The DD approach should also scale well both up and down as the number of transistors available changes, and provides a potentially powerful mechanism for the compiler to pass on to the hardware the knowledge it maintains. In particular, little research has been done on exploiting instruction level parallelism across processors on a multiple instruction stream machine. There are a number of reasons why this approach merits further investigation, however. Superscalar machines do not scale well - expanding the number of processing elements available necessitates a corresponding increase in the size of the hardware window over which code scheduling occurs, significantly increasing the scheduling complexity. Compilers for VLIW machines can help circumvent this problem, but do not support out-of-order execution well.
Exploiting instruction level parallelism on MIMD architectures can potentially overcome both these problems. The instruction issue stage of each processor can perform in a simple single-issue, in-order manner, avoiding much of the hardware complexity required to support out-of-order issue in a single instruction stream approach. Out-of-order issue is also supported on a MIMD because the processors are run independently; therefore, any independent instructions executed on different processors can issue in any order without necessitating any hardware support. This is fundamentally different than multiple issue in a VLIW machine because a strict ordering of instructions is not imposed by the compiler unless a dependence exists. Furthermore, by incorporating multiple program counters, a MIMD machine provides the architecture with more dataflow information by enriching the specification of the object language; taken to its extreme this would allow a dataflow machine description of the program.
While a MIMD approach to code scheduling clearly possesses certain advantages, historically these architectures have suffered from severe limitations. Data transfer latencies have been high, and the bandwidth required to support high-throughput, low contention data transfer has been unavailable because of pin limitations and/or board-level interconnects. Even if maximum data transfer rates can be made acceptable, the need to provide synchronization points can cause unacceptable performance loss. Using main memory to handle data transfers between processors can also lead to an unacceptable dependence on memory latency.
Increasing the number of transistors that can be fabricated per square centimeter provides the means by which many of the interprocessor communication problems can be eliminated. Placing several of these processing elements on the same die circumvents the pin limitations on bandwidth, and supports high on-chip data transfer rates. In addition, using FIFO queues in a manner similar to that used by decoupled machines provides a clean way to handle synchronization.
The problem of slow memory access times can also potentially be resolved by having some number of the on-chip processors responsible for accessing memory as far in advance as possible. These processors could execute a skeleton of the program, for example, potentially ensuring that data items arrive in the local memory before they are needed. The processing elements assigned to such a task could vary over time, or perhaps could be dedicated designs.

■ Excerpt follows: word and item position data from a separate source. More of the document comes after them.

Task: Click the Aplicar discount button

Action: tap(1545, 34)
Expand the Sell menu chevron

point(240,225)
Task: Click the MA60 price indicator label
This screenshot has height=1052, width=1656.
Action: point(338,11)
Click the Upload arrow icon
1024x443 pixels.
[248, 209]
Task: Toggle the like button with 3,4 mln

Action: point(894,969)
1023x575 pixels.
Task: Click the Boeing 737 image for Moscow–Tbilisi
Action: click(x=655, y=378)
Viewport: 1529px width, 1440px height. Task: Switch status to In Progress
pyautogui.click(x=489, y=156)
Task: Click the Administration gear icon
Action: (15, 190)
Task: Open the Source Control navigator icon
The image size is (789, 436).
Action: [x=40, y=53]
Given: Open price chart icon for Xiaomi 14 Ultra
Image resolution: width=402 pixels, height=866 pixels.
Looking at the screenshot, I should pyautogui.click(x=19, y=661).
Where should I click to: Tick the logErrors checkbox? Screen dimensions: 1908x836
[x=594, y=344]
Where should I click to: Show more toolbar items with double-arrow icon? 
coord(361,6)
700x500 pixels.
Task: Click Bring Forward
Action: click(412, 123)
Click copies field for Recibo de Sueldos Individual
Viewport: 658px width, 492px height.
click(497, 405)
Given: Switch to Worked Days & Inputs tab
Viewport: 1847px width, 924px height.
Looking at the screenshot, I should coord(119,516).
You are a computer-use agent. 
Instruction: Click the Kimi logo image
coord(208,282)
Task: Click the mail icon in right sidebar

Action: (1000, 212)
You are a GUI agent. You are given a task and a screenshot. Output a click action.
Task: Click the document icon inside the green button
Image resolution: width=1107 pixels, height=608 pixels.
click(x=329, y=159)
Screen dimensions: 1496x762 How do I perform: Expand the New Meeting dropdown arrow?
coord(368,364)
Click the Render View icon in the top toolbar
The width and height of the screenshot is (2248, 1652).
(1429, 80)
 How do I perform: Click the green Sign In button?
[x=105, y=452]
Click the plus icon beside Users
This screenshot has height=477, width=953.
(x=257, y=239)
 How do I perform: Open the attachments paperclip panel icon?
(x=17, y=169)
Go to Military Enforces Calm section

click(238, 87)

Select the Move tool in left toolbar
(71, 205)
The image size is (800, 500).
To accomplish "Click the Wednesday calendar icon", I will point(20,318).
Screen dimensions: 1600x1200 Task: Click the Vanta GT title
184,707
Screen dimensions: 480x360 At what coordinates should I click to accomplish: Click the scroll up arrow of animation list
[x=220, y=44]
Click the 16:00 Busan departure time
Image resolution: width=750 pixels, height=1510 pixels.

There are obviously many details to this design that need to be hashed out - should the processors be homogeneous or heterogeneous? What about backward code compatibility? What would an OS look like for such a machine? However, I feel that the potential benefits of this approach make it a clear candidate for further study.
Transistor densities in the near future will climb well into the hundreds of millions. Distributing a synchronous clock to all these transistors will be next to impossible. A better way for the compiler to transfer it's wealth of information down to the hardware is also needed. Both of these problems can be solved by using the wealth of transistors to build multiple simple independently programmable processing elements on-chip, elastically connected to one another and to memory via FIFO queues. In essence, a message-passing MIMD with explicit support for high-speed interprocessor communication, with programs compiled to exploit Instruction level instead of Data level parallelism.